Максим задумался, и подходящая, с его точки зрения, мысль, пришла.
— Послушай меня, Татьяна. Только без бзыку. Есть у меня мысль одна.
— Говори, куда мне деваться…
Он подошел, присел рядом.
— Ребенок-то по закону сейчас не твой, верно?
— Это и есть самое ужасное.
— Понимаю твои мысли. Но попробуй иначе посмотреть.
— О чем ты?
— По закону у тебя дитя нету…
— Есть он, Максим, есть.
— У Настасьи, племянник твой.
— Да что ты? Что предлагаешь?
— Предлагаю так и сказать. Как в бумагах записано.
— Обмануть Юрия?
— Ну, в чувства я не вдаюсь. Сказал, что, по-моему, сейчас сделать нужно. Ездила ты в Вербовый рожать. И сестра родила. Один ребенок помер, другой живой. Племянник.
— Да что ж это будет такое, если так скажу?
— Ну, посмотришь, как он… Короче, будет горевать или нет? А если нет? Может, ему свобода сейчас нужнее, чем семья… А?.. Бывает-то всякое. А порадовать сыном никогда не поздно. Присмотрись сначала. Вот как я думаю.
— Обман. Опять…
— Не обман, а ложь во спасение. Ты вот все повторяешь: Юра да Юра! О нем думаешь. А ты о сыне подумай. Какой отец ему нужен? Если действительно любовь у вас вечная, то поймет он, как тебе пришлось… А если увидишь, что дело ненадежное, так мальчишке с таким отцом какой толк?.. Ну, что? Несогласная? Ну, пойди в дом, полежи, поразмысли, пореви, если хочешь…
Барановский ходил в толстовке и сандалиях и считал, что выглядит нелепо и смешно.
Но он ошибался. Те, кто не представлял его в гвардейском мундире или даже в обычной военной шинели, ничего странного в его наряде не находили.

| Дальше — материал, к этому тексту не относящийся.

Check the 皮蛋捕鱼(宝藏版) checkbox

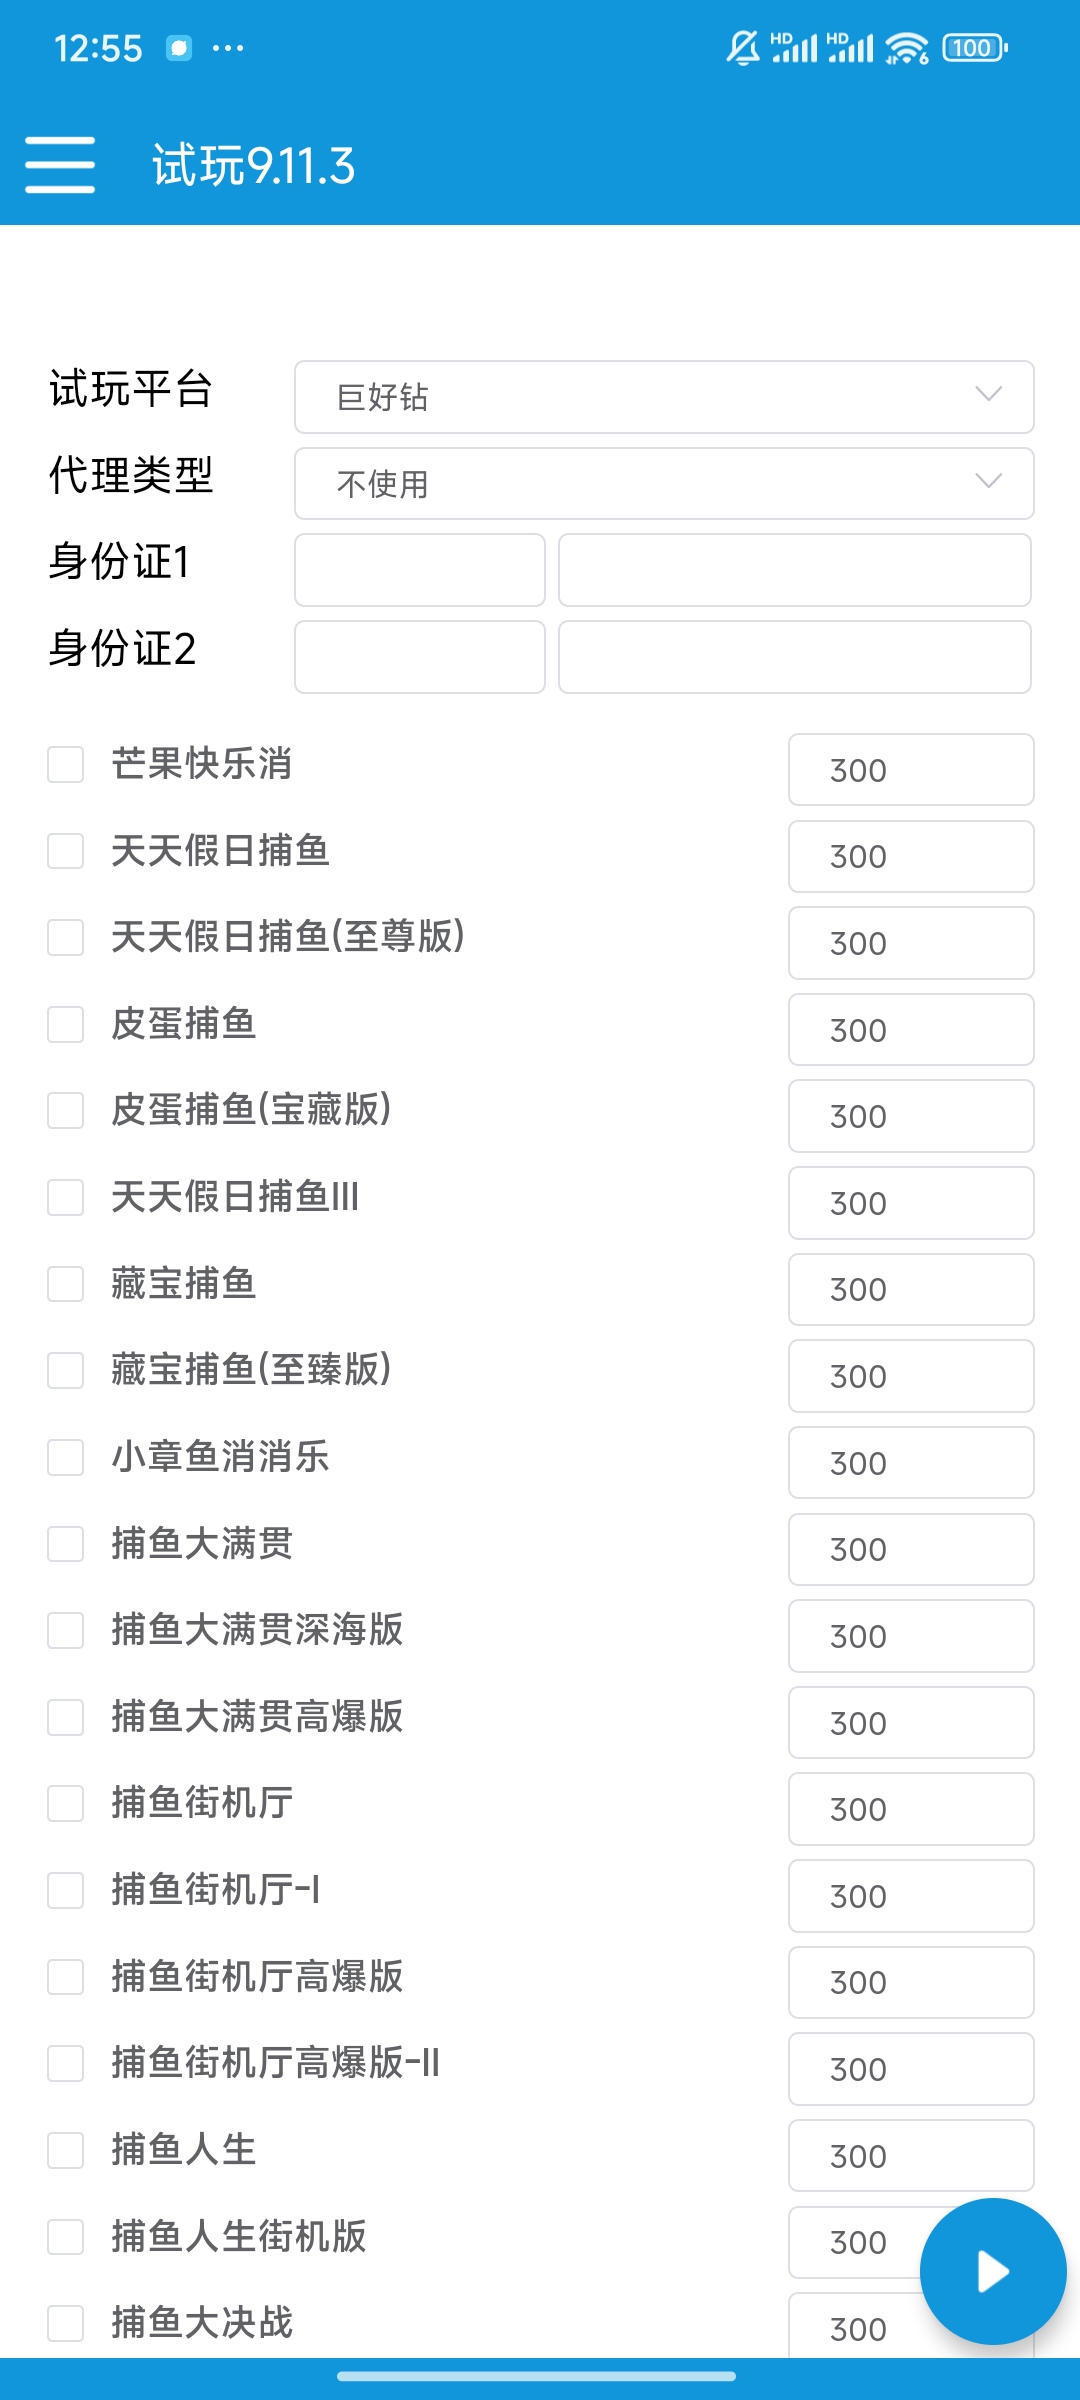point(66,1110)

Бывший подполковник принадлежал к той породе, что смотрится под любым седлом, любую одежду носил он так, словно сшита она была по заказу у лучшего портного. Однако он не видел себя со стороны и пережил стыд и ярость, когда впервые вышел на улицу в одежде совслужащего. Смириться заставили «высшие интересы». С помощью влиятельных друзей из местного подполья Барановский устроился чем-то вроде завхоза при одной из клиник медицинского факультета местного университета. Как ни странно, сами служебные обязанности внутреннего протеста в нем не вызывали, он и в полку распоряжался всегда по-хозяйски, вникал в мелочи солдатского быта, любил порядок и нынешние свои обязанности исполнял добросовестно не только по соображениям конспирации. Мелкое вредительство и саботаж вызывали в нем брезгливое отвращение. Белое подполье рассчитывало на большее, манил мираж успешного вооруженного выступления.

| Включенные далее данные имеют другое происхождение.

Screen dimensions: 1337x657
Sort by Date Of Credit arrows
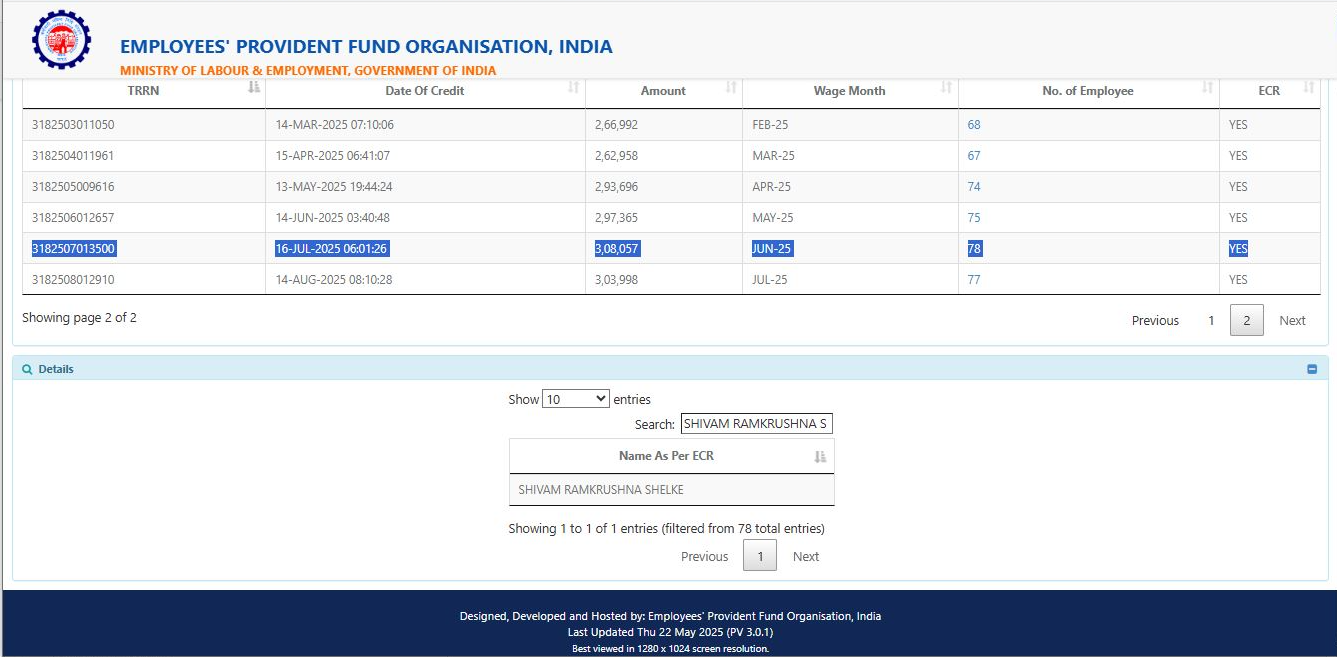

Медицинский факультет университета занимал особое помещение, вернее, группу красных кирпичных строений, где до войны находилась городская больница. Потом, когда с фронта потоком хлынули раненые, в университете решено было открыть медицинский факультет. Развернули его при больнице, и он успешно функционировал, было уже два выпуска, и поговаривали об отделении и превращении факультета в самостоятельный медицинский институт.
На факультете работало много неместных людей, перебравшихся на юг в разные годы гражданской войны. Несмотря на сомнительное, с точки зрения победившей власти, социальное происхождение, люди эти ценились, они умели и учить, к лечить. Среди них было легче затеряться и Барановскому.
Со многими из здесь работающих он находил общий язык, особенно с приват-доцентом Воздвиженским. Оба не обремененные семьями, они иногда засиживались светлыми вечерами, когда спадала жара, и играли одну-две партии в шахматы в больничном садике. Играли от нечего делать, не усердствуя, в меру несложных познаний, ценя беседу и общение больше, чем саму игру.
И в тот вечер они, как обычно, расположились за вкопанным в землю столиком в дальнем уголке под старым каштаном и расставили на доске фигуры. Шахматы были старенькие, с выщербленными, зубцами на коронах и сломанными шишаками у слонов-офицеров, зато доска, явно не о тех фигур, блестела благородными оттенками карельской березы.